[Stored records]
Start of Block

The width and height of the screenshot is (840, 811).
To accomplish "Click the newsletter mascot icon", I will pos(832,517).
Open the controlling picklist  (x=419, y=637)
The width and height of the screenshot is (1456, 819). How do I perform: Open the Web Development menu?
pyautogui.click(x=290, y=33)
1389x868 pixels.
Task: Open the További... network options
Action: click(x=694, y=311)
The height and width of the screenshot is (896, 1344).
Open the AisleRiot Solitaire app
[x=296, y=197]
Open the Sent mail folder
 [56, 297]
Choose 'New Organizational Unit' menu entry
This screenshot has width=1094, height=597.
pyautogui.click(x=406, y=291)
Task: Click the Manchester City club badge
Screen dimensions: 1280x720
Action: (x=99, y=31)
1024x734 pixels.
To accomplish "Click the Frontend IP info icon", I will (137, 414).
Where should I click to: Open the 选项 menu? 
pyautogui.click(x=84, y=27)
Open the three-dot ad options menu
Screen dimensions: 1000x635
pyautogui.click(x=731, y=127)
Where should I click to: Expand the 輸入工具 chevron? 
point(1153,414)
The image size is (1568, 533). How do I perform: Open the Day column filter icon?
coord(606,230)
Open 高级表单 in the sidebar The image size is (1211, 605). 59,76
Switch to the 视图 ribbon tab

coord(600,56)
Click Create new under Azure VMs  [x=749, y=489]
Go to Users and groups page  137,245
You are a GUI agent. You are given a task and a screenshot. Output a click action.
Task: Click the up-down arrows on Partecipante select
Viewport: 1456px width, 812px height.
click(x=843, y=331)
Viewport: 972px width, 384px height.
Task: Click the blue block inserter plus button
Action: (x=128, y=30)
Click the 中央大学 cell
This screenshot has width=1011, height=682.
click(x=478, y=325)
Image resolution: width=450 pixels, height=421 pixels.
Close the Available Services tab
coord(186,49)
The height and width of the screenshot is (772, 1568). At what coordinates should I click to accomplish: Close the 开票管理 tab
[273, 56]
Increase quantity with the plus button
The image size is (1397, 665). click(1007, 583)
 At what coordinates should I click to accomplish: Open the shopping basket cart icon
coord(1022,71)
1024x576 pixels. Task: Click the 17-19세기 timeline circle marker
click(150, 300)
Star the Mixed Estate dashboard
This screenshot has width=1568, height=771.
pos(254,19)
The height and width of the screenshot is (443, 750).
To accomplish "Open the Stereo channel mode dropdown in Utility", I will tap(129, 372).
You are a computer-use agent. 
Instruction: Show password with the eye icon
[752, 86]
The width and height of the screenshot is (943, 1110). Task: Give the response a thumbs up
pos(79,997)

End of Block

Action item:
Where the data above reaches the line holding "You are a GUI", begin printing, and stop after the line holding "You are a computer-use agent.". Each line must be reproduced exactly, with nothing else added.

Finished task:
You are a GUI agent. You are given a task and a screenshot. Output a click action.
Task: Click the up-down arrows on Partecipante select
Viewport: 1456px width, 812px height.
click(x=843, y=331)
Viewport: 972px width, 384px height.
Task: Click the blue block inserter plus button
Action: (x=128, y=30)
Click the 中央大学 cell
This screenshot has width=1011, height=682.
click(x=478, y=325)
Image resolution: width=450 pixels, height=421 pixels.
Close the Available Services tab
coord(186,49)
The height and width of the screenshot is (772, 1568). At what coordinates should I click to accomplish: Close the 开票管理 tab
[273, 56]
Increase quantity with the plus button
The image size is (1397, 665). click(1007, 583)
 At what coordinates should I click to accomplish: Open the shopping basket cart icon
coord(1022,71)
1024x576 pixels. Task: Click the 17-19세기 timeline circle marker
click(150, 300)
Star the Mixed Estate dashboard
This screenshot has width=1568, height=771.
pos(254,19)
The height and width of the screenshot is (443, 750).
To accomplish "Open the Stereo channel mode dropdown in Utility", I will tap(129, 372).
You are a computer-use agent. 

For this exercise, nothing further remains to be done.